## Begin SUPPLIED RECORDS
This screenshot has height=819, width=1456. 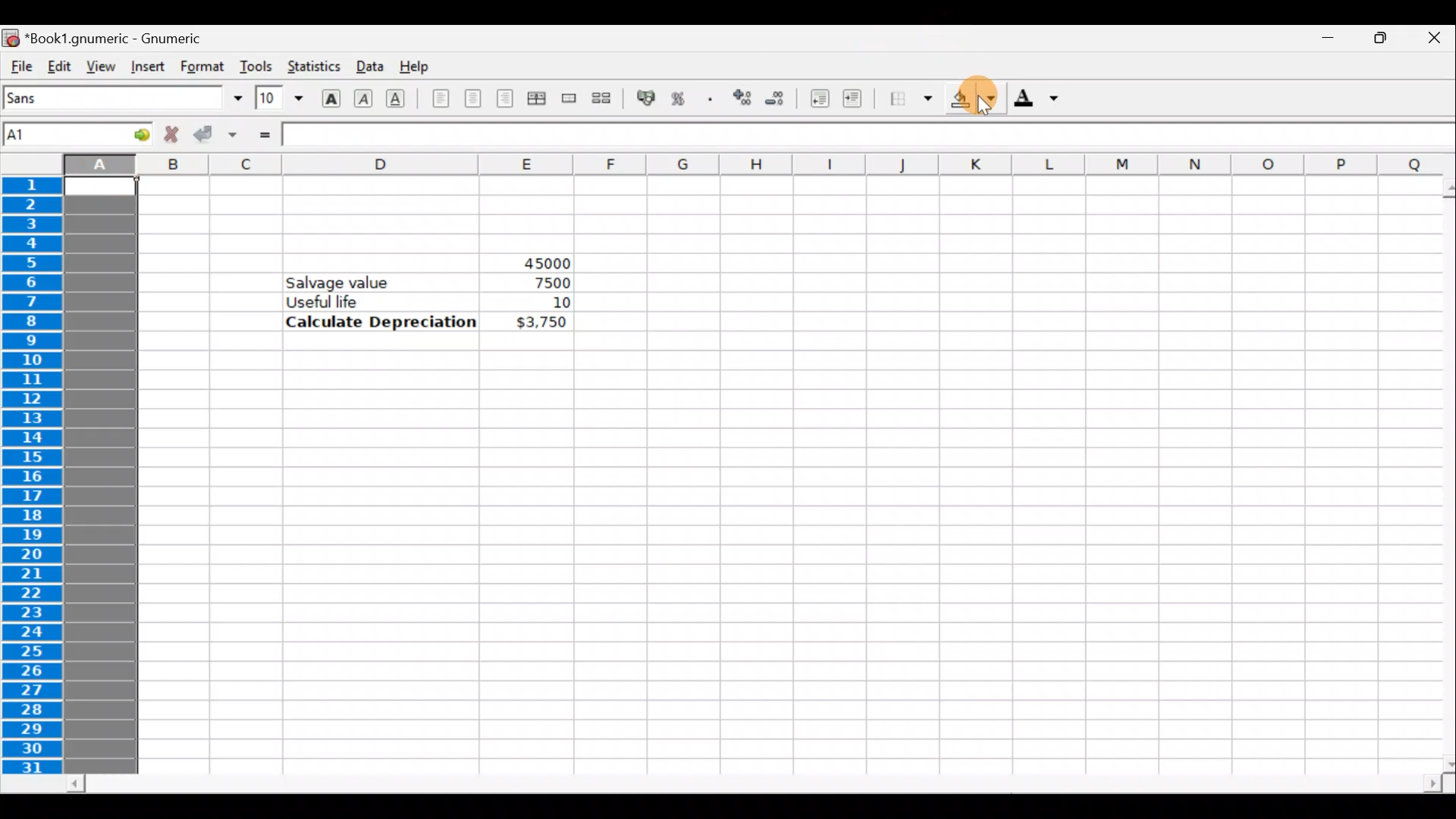 I want to click on Scroll bar, so click(x=1438, y=476).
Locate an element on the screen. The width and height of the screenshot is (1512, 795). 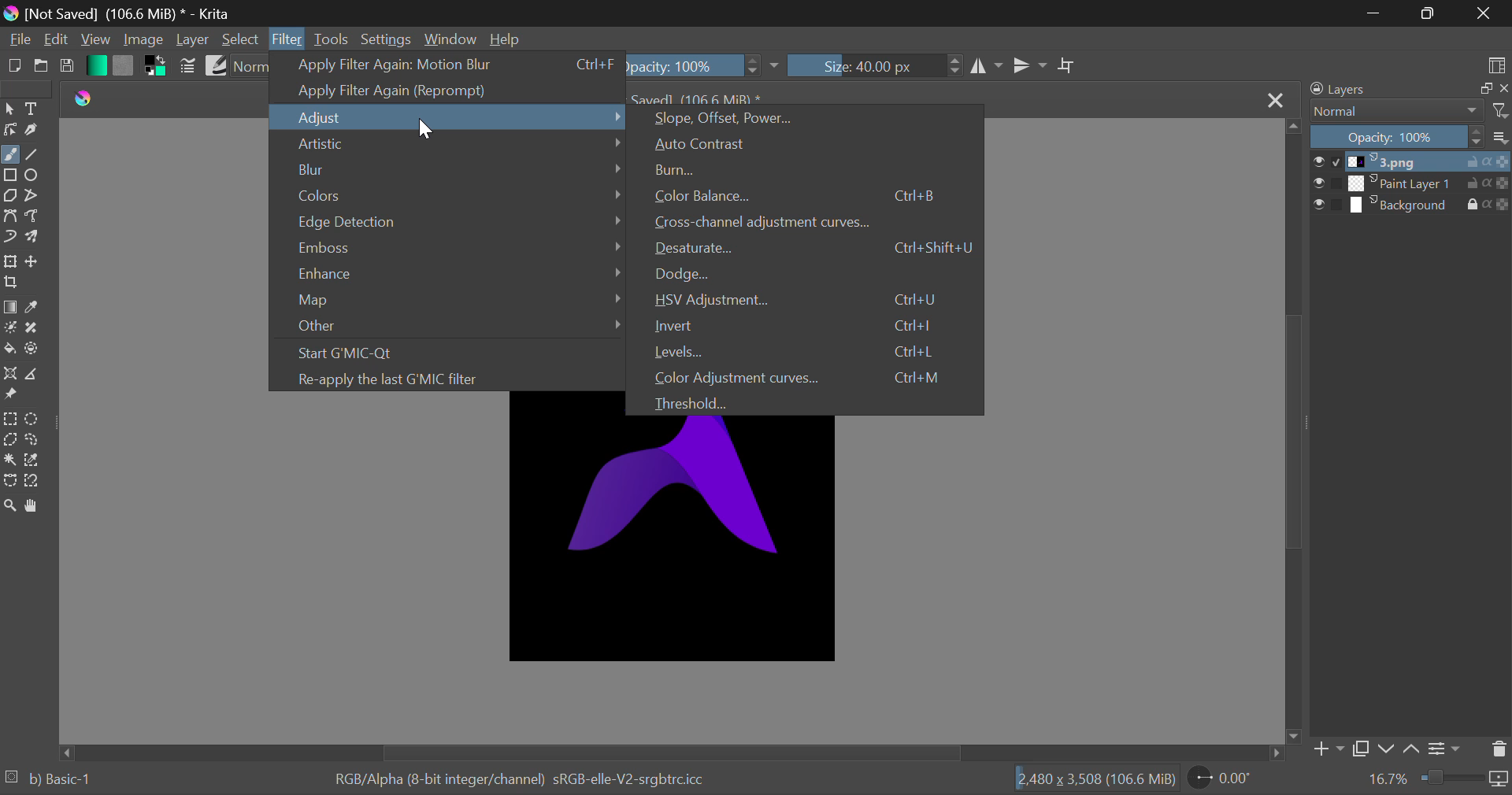
b) Basic 1 is located at coordinates (67, 782).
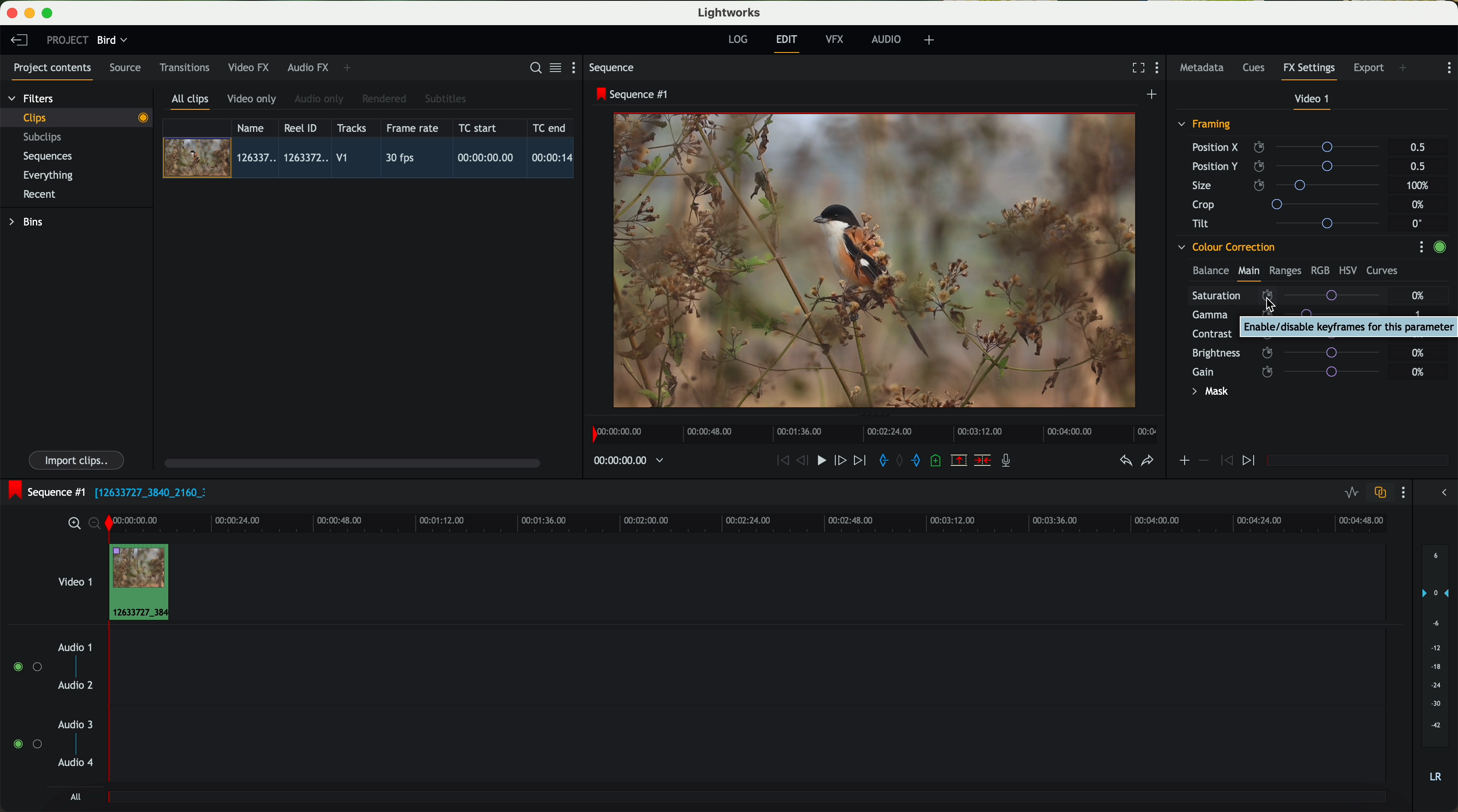 The image size is (1458, 812). Describe the element at coordinates (550, 127) in the screenshot. I see `TC end` at that location.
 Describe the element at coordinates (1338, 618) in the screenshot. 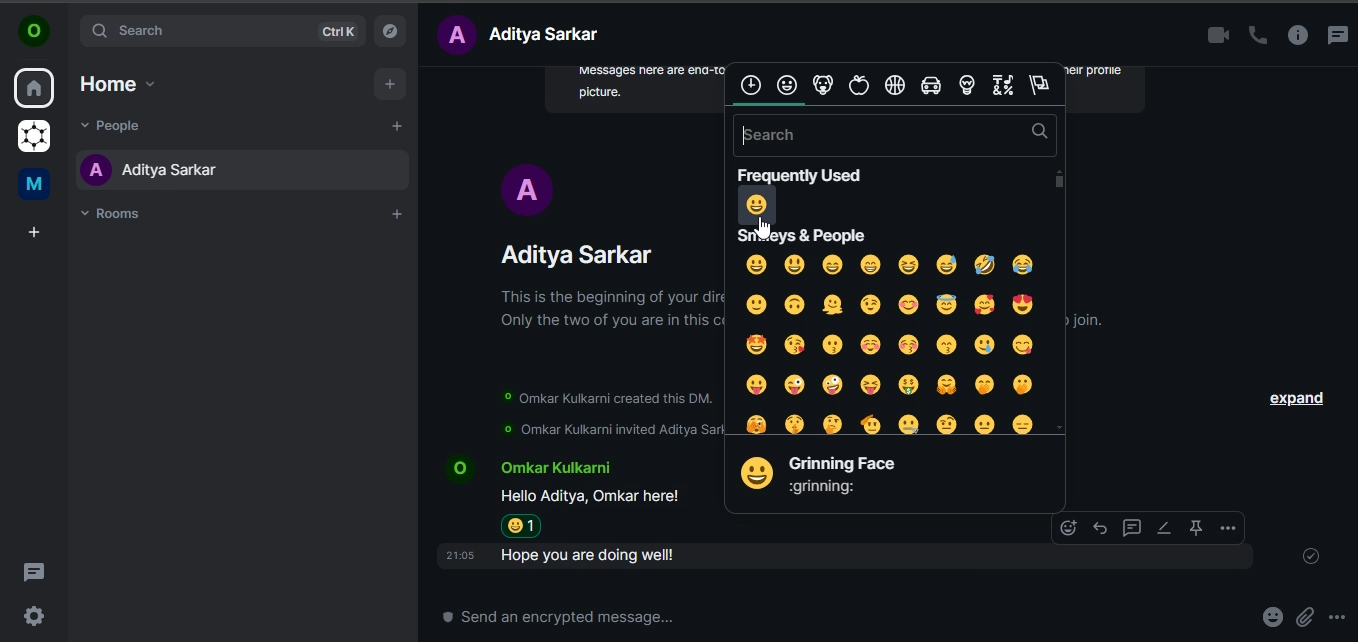

I see `more options` at that location.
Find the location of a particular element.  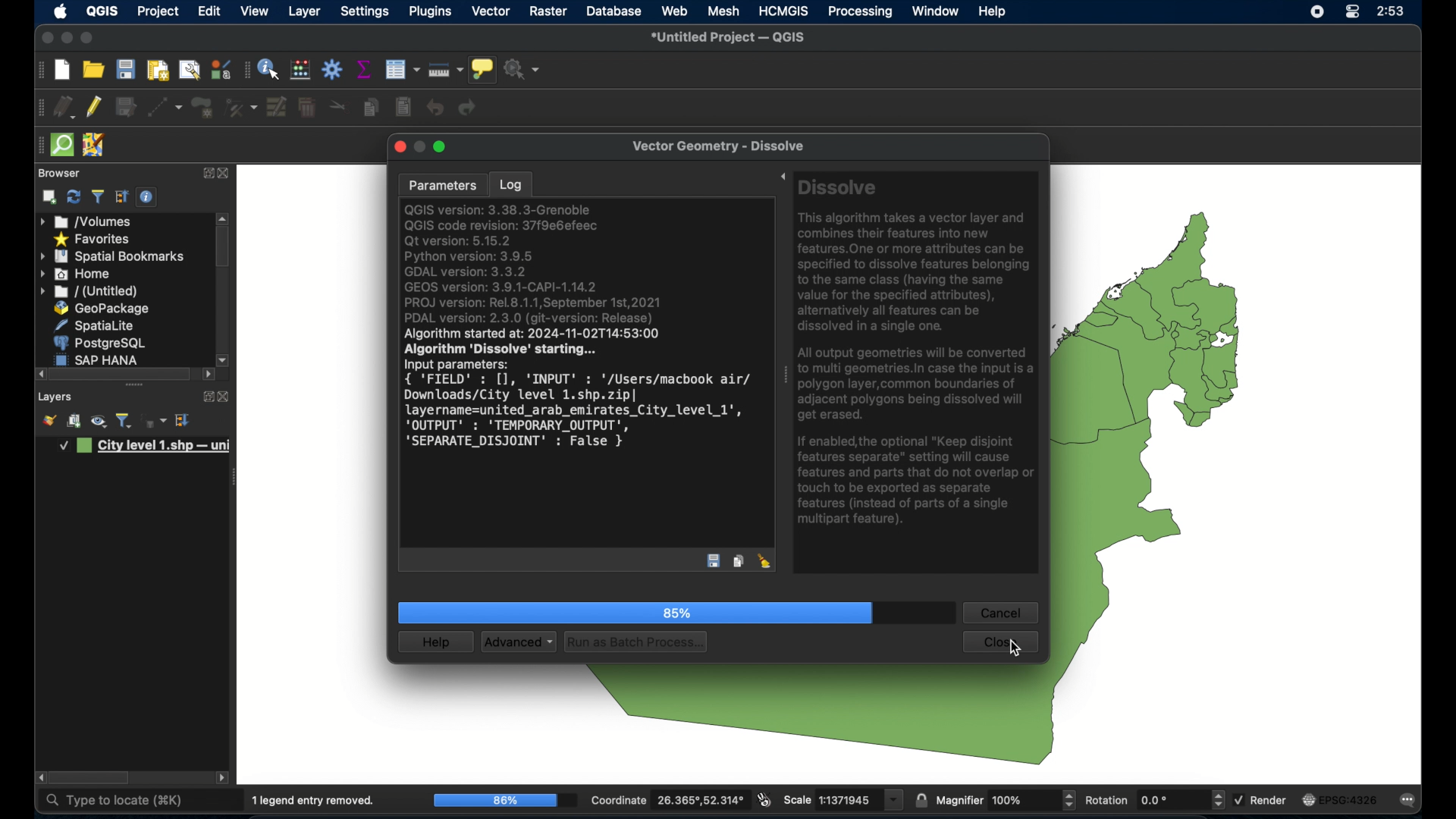

postgresql is located at coordinates (102, 343).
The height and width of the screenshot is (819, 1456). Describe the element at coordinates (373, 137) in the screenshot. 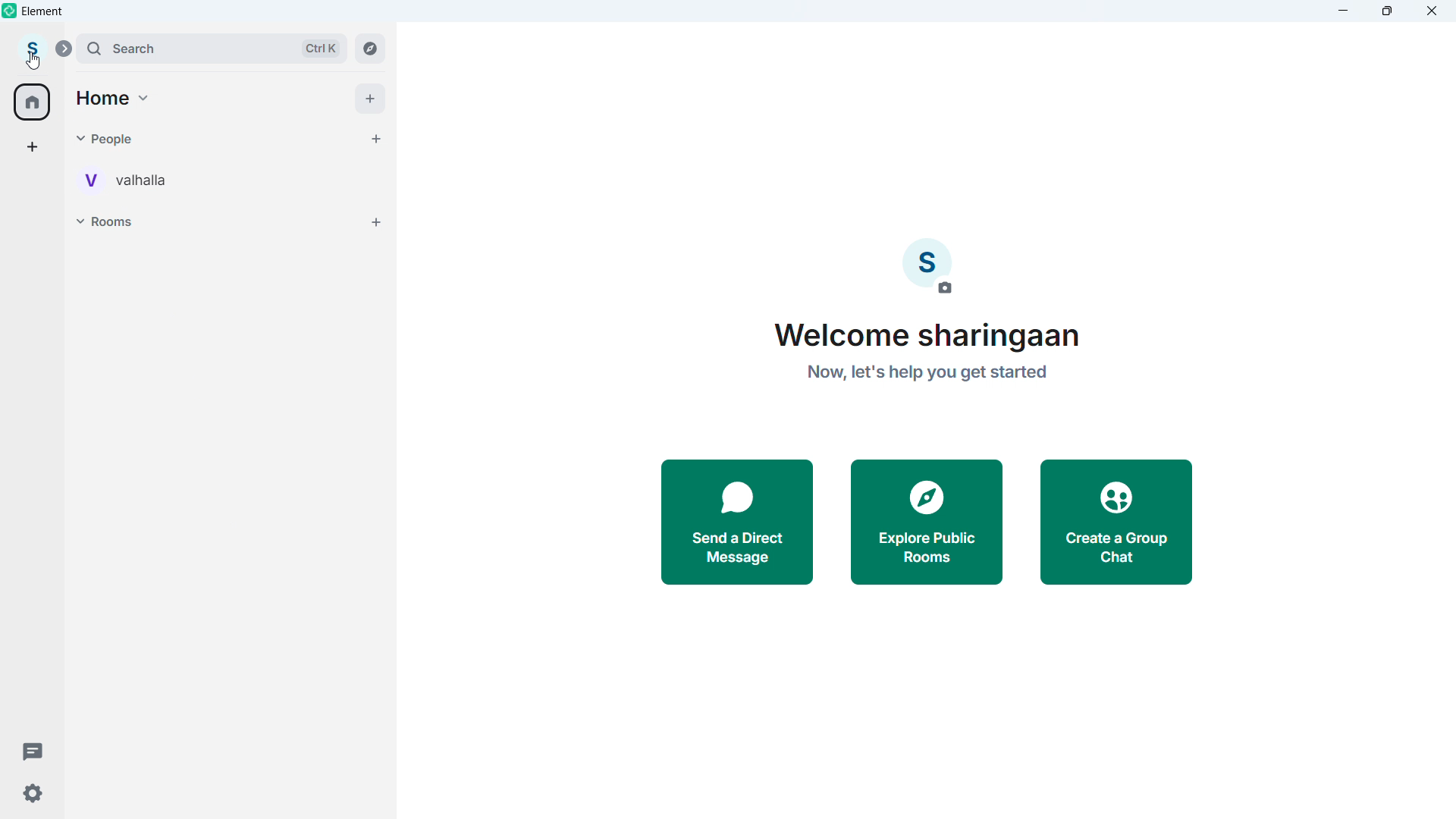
## End SUPPLIED RECORDS
* DIRECTIONS
Give the part of the listing that opens with the line containing "Locate an element" and runs through the end of the listing as a numbered list. Skip the blank lines and leave out the pictures.

* COMPLETED TASK
1. Locate an element on the screen. The width and height of the screenshot is (1512, 795). 
2. b) Basic 1 is located at coordinates (67, 782).
3.  The image size is (1458, 812). Describe the element at coordinates (550, 127) in the screenshot. I see `TC end` at that location.
4.  Describe the element at coordinates (1338, 618) in the screenshot. 
5. I see `more options` at that location.
6. Find the location of a particular element.  
7. postgresql is located at coordinates (102, 343).
8. The height and width of the screenshot is (819, 1456). Describe the element at coordinates (373, 137) in the screenshot. 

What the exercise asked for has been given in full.